## Dataset records
==============================

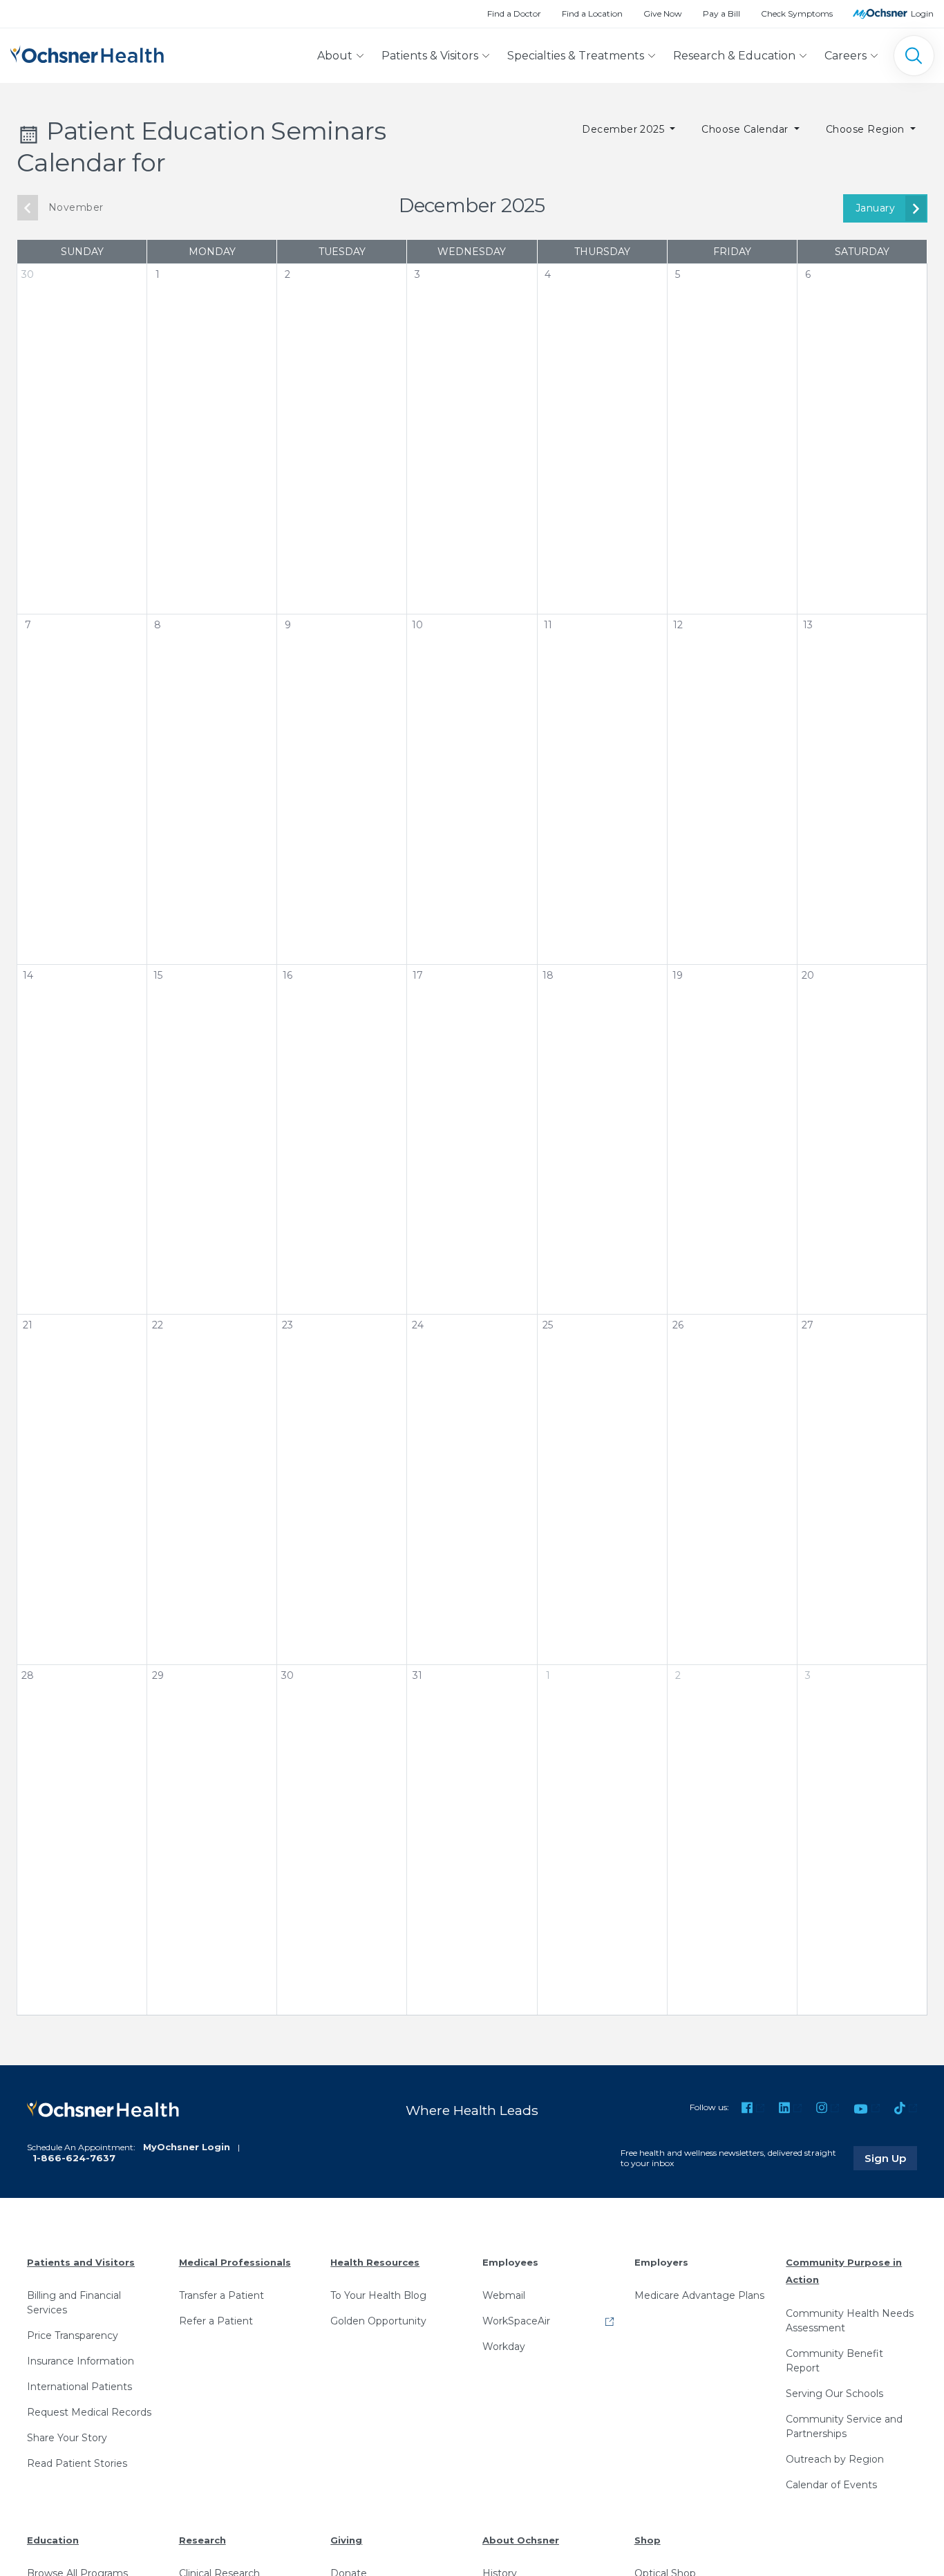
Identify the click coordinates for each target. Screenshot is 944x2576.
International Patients (79, 2386)
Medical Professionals (235, 2262)
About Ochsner (520, 2540)
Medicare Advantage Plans (699, 2295)
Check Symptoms (797, 13)
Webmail (503, 2295)
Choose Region (867, 129)
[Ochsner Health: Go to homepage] (87, 52)
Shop (647, 2540)
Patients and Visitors (81, 2262)
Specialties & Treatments (575, 55)
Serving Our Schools (834, 2393)
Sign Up (891, 2158)
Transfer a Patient (221, 2295)
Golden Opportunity (378, 2321)
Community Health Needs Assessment (850, 2320)
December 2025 (625, 129)
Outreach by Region (835, 2459)
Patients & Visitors (429, 55)
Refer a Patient (216, 2321)
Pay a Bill (721, 13)
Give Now (662, 13)
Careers (845, 55)
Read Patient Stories (77, 2463)
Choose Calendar (746, 129)
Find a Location (592, 13)
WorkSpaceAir (516, 2321)
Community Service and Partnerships (844, 2426)
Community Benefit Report (834, 2360)
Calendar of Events (831, 2485)
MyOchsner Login (186, 2146)
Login (922, 13)
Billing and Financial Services (74, 2302)
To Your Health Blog (378, 2295)
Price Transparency (72, 2335)
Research (202, 2540)
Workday (503, 2346)
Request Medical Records (89, 2412)
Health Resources (374, 2262)
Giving (346, 2540)
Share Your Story (67, 2438)
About (334, 55)
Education (53, 2540)
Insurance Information (80, 2361)
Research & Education (734, 55)
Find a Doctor (514, 13)
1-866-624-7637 (73, 2157)
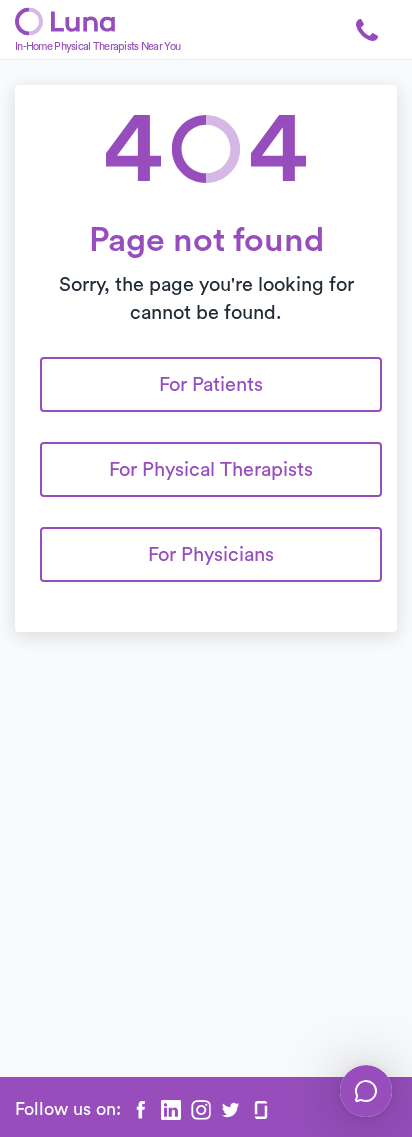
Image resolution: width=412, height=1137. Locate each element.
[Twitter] (231, 1110)
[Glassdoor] (261, 1110)
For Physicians (211, 555)
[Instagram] (201, 1110)
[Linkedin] (171, 1110)
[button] (367, 30)
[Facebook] (141, 1110)
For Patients (211, 385)
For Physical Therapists (211, 470)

==============================

## Goal of the exercise
Only exact repeats of the lines from the one containing "Research (202, 2540)" through the end of the listing above are wanted here; pictures are not.

## Result of the exercise
Research (202, 2540)
Workday (503, 2346)
Request Medical Records (89, 2412)
Health Resources (374, 2262)
Giving (346, 2540)
Share Your Story (67, 2438)
About (334, 55)
Education (53, 2540)
Insurance Information (80, 2361)
Research & Education (734, 55)
Find a Doctor (514, 13)
1-866-624-7637 (73, 2157)
Image resolution: width=412, height=1137. Locate each element.
[Twitter] (231, 1110)
[Glassdoor] (261, 1110)
For Physicians (211, 555)
[Instagram] (201, 1110)
[Linkedin] (171, 1110)
[button] (367, 30)
[Facebook] (141, 1110)
For Patients (211, 385)
For Physical Therapists (211, 470)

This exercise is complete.